On its face CVE, which is still not clearly defined but rather a broadly encompassing “soft-power” approach, is meant to address a spectrum of violent extremism in the US. To be sure, the number one threat to the homeland is not Muslim terrorists – it’s domestic sovereign citizens. Across the country law enforcement agencies consistently rank the threat of right wing militia movements as the top terrorist threat in America.
On its face CVE, which is still not clearly defined but rather a broadly encompassing “soft-power” approach, is meant to address a spectrum of violent extremism in the US. To be sure, the number one threat to the homeland is not Muslim terrorists - it’s domestic sovereign citizens. |
Muslim activists and organizations are well aware of this, and have repeatedly raised it to the government. Which is part of where the criticism stems from – that despite the fact that Muslim violent extremists are few and far between (there being only one documented case in the US in 2014) the reality is that I have yet to encounter a single CVE program that involves any community other than Muslims. An ironic response to this criticism, however, comes from an Assistant US Attorney who complained at a DC meeting that CVE was unfairly privileging Muslims—no other community got to “engage,” discuss “off-ramps,” and other “resiliency” programming; threats from other communities only got the hard end of the law enforcement stick.

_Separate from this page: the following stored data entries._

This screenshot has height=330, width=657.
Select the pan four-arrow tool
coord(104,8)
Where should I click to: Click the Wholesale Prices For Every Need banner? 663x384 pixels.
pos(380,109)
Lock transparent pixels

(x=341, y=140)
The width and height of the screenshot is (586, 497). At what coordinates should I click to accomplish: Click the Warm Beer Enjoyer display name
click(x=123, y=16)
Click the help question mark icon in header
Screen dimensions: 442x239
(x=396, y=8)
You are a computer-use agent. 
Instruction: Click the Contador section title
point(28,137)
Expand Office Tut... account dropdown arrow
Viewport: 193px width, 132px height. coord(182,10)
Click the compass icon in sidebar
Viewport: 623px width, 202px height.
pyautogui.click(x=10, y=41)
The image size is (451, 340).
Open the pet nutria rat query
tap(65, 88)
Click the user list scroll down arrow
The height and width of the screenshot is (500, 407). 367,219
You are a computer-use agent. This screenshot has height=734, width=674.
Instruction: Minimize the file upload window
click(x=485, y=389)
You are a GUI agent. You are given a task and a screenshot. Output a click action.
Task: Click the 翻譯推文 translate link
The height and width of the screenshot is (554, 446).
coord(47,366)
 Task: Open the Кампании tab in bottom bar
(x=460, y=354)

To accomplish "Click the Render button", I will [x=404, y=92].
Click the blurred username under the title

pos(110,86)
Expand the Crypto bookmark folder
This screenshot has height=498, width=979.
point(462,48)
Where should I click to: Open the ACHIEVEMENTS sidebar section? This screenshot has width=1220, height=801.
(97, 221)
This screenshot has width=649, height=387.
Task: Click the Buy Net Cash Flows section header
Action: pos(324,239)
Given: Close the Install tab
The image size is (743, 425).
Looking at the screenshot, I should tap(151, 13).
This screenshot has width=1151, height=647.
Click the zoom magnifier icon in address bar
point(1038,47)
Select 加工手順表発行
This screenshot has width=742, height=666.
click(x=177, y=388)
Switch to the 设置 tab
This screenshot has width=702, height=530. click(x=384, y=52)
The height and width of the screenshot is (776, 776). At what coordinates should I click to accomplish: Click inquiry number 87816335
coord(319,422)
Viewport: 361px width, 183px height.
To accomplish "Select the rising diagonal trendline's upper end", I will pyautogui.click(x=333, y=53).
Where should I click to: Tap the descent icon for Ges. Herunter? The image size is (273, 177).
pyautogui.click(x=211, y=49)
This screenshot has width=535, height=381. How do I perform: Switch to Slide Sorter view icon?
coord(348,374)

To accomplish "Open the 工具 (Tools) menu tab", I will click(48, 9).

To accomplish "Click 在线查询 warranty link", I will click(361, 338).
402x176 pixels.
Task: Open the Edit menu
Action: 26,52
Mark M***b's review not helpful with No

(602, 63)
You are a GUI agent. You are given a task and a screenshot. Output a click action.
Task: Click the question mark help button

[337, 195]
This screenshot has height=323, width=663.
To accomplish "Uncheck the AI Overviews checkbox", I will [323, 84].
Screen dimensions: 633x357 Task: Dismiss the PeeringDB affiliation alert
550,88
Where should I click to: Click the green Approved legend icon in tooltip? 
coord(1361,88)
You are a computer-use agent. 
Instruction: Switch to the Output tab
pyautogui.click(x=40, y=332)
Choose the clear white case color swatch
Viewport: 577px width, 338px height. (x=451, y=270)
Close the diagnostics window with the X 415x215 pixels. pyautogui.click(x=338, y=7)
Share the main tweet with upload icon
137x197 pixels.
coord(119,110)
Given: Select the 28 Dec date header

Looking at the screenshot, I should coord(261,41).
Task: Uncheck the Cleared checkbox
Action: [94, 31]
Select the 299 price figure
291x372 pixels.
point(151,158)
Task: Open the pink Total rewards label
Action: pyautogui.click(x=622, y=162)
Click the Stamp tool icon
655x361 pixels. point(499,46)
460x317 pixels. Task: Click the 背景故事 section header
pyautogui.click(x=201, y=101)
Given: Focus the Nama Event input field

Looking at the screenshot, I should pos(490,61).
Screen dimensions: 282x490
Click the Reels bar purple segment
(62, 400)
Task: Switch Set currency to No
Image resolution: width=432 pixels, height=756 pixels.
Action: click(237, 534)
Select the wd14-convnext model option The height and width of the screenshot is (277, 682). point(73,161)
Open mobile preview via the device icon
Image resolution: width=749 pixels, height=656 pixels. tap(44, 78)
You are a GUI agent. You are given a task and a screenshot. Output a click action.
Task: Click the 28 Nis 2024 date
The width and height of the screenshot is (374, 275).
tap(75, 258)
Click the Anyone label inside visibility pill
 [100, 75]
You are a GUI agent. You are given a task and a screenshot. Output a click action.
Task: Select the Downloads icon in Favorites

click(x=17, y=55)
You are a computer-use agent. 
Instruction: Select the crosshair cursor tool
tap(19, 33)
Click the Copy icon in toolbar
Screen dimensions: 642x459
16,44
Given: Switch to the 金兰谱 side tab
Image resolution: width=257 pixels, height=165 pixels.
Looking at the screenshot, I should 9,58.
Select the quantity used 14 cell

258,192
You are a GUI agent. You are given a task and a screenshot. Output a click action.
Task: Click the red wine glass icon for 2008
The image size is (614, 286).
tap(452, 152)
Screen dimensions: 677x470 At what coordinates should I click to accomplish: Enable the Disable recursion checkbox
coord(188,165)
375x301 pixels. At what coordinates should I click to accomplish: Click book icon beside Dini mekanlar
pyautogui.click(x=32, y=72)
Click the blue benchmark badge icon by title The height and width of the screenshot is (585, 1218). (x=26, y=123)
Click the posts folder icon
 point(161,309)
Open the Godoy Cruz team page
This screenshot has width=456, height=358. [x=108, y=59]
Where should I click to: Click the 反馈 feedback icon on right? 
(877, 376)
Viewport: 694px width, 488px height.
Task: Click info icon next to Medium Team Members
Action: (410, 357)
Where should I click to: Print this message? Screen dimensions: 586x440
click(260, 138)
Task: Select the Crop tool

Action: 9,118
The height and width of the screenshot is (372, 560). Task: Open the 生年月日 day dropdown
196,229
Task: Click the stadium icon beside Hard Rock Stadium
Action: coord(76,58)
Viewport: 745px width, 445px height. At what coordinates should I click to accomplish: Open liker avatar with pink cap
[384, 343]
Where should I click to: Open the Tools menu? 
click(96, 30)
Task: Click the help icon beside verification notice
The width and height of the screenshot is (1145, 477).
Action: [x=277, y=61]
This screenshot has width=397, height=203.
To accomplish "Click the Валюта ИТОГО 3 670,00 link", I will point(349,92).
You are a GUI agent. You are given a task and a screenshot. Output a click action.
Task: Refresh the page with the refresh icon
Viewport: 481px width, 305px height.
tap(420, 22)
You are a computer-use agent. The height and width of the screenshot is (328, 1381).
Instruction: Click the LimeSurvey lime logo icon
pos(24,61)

Don’t be surprised that this was no condolence to the Muslims in the room. The bitter truth that CVE is focused on Muslim communities only makes it all the harder for those few and far between among Muslim organizations and individuals who see value in CVE, but less difficult than dealing with the elephant (and informant and wiretap and agent provacateur) in the room – the wholesale treatment of Muslim communities as suspect by federal law enforcement.
On one hand there is an absolute need for Muslims to have good relationships with law enforcement, given the consistent targeting of Western Muslim youth by extremist recruiters (through intense levels of social media engagement and surprisingly well produced digital content). What is a family to do when they learn their teenager was groomed by a recruiter and may have taken off for Syria to join ISIS? What is an Imam to do when someone shows up at a mosque acting suspiciously? Shouldn’t a community turn to law enforcement for its own protection?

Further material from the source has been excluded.